| Recorded information |
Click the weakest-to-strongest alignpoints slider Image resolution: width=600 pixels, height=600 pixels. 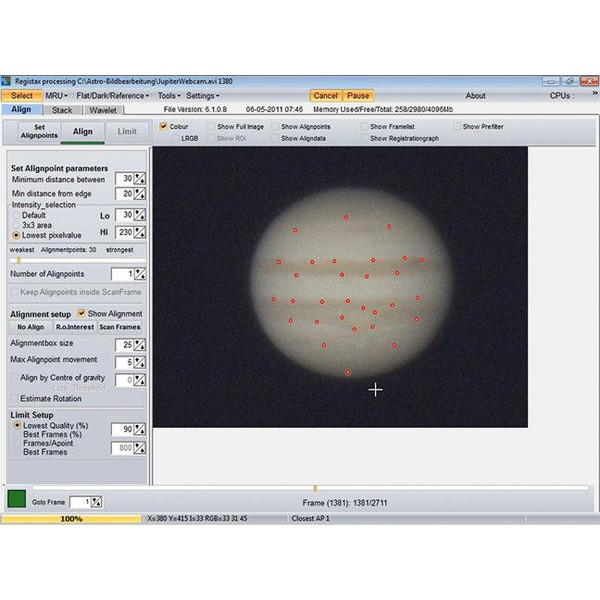coord(75,260)
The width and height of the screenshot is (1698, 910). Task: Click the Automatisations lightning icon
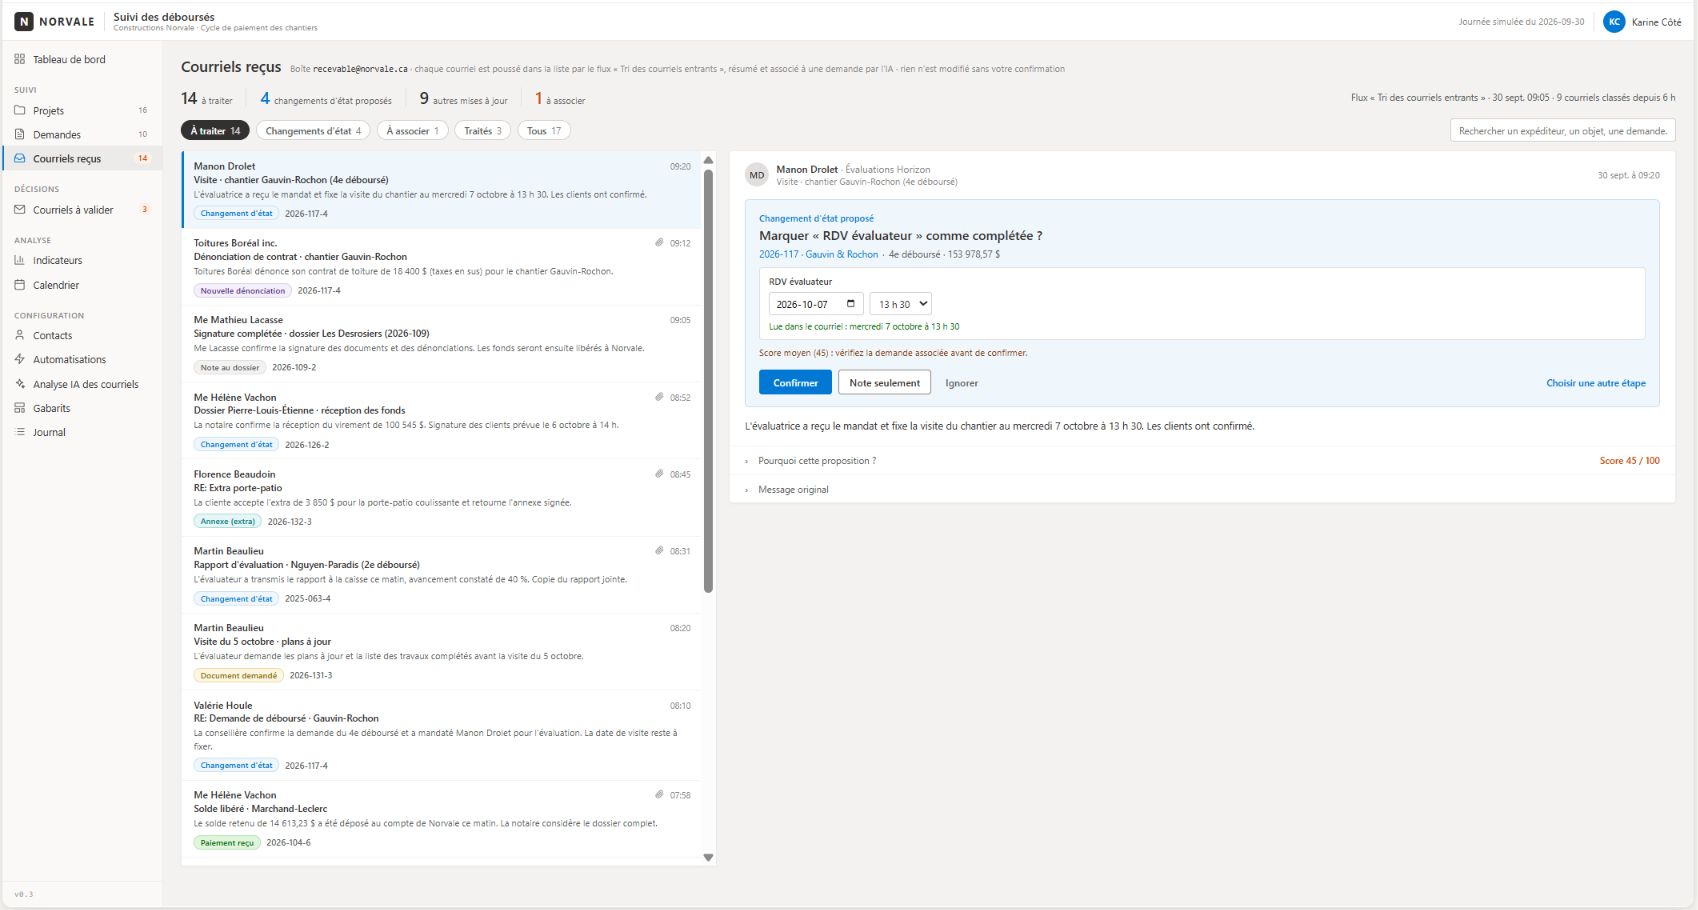coord(20,359)
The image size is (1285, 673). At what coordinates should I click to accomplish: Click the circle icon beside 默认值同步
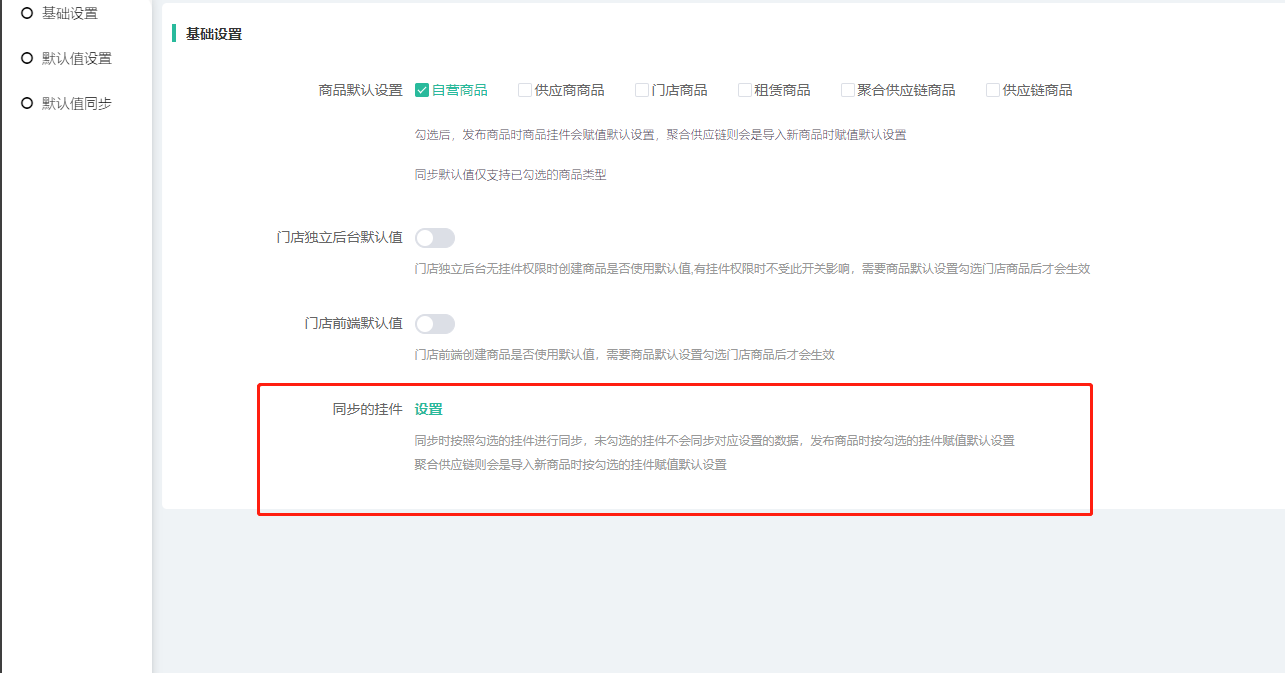[x=27, y=103]
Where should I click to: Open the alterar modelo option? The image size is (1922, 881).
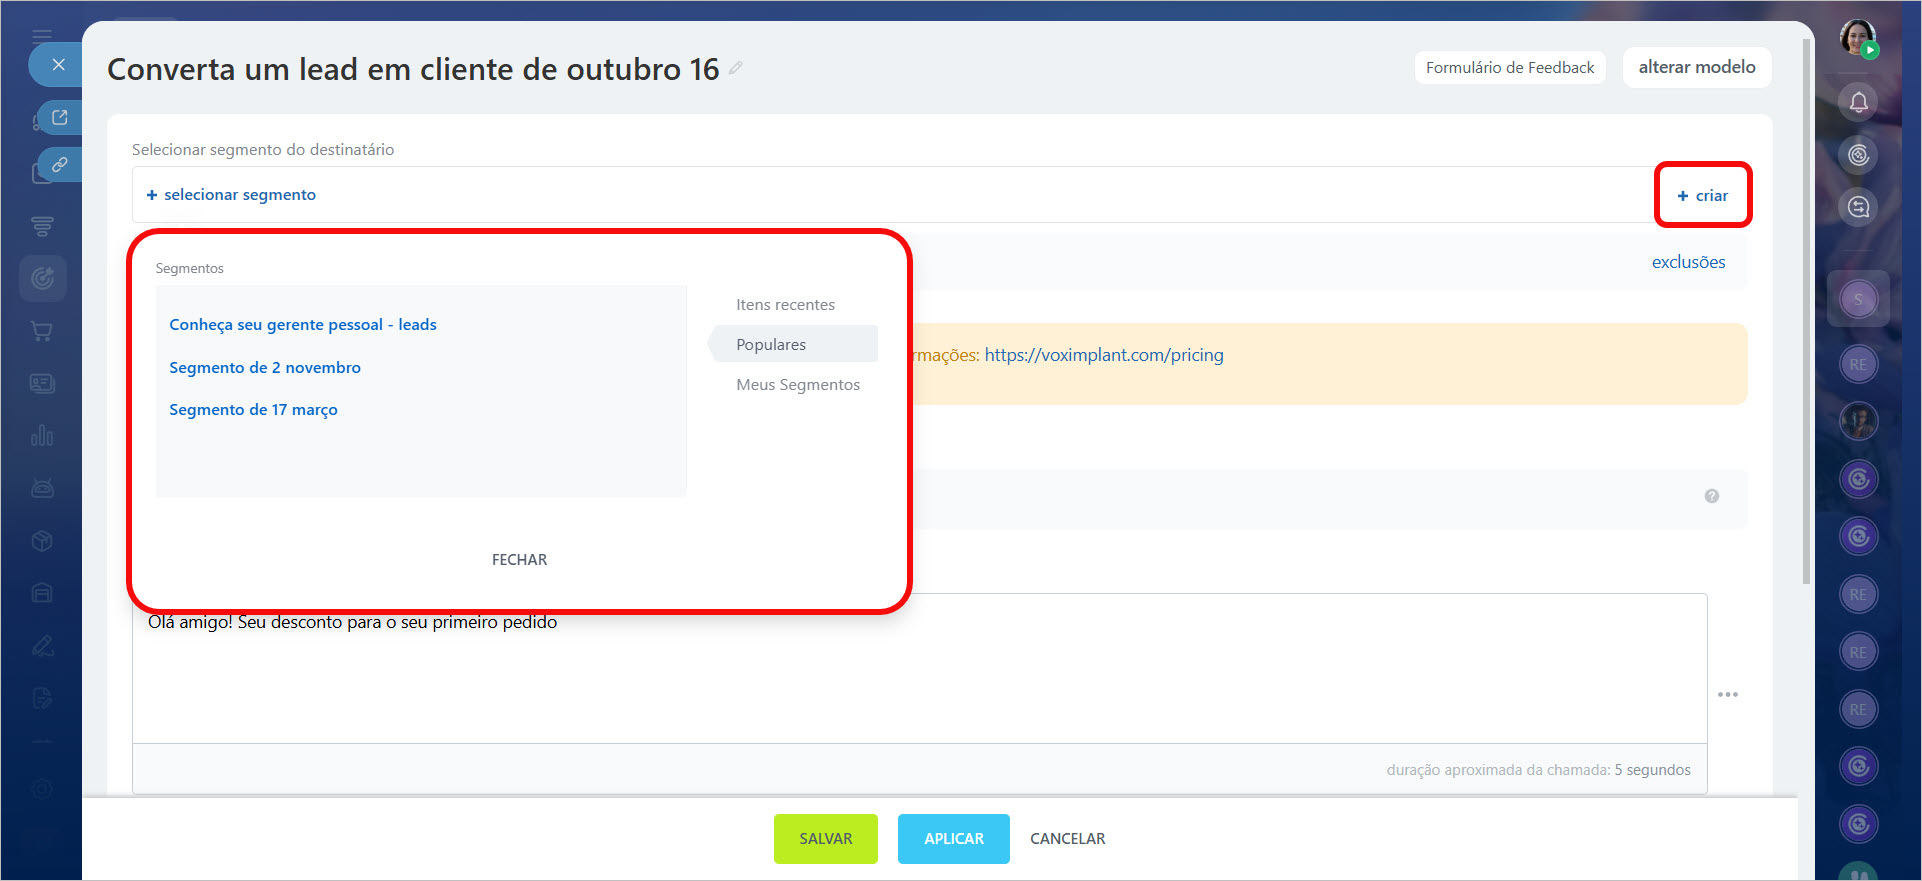click(x=1696, y=67)
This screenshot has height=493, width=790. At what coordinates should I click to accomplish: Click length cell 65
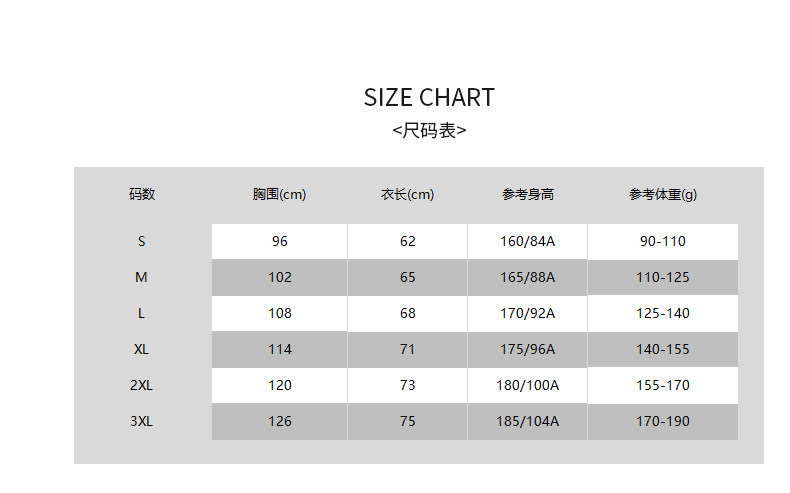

| About this task |
Only the lines from the one with "The width and" through the final line of the entries above should be transcribed, exactly and without pictures.

| Exercise answer |
The width and height of the screenshot is (1698, 910). Task: Click the Automatisations lightning icon
coord(20,359)
The image size is (1285, 673). At what coordinates should I click to accomplish: Click the circle icon beside 默认值同步
[x=27, y=103]
Where should I click to: Open the alterar modelo option? The image size is (1922, 881).
click(x=1696, y=67)
This screenshot has height=493, width=790. At what coordinates should I click to accomplish: Click length cell 65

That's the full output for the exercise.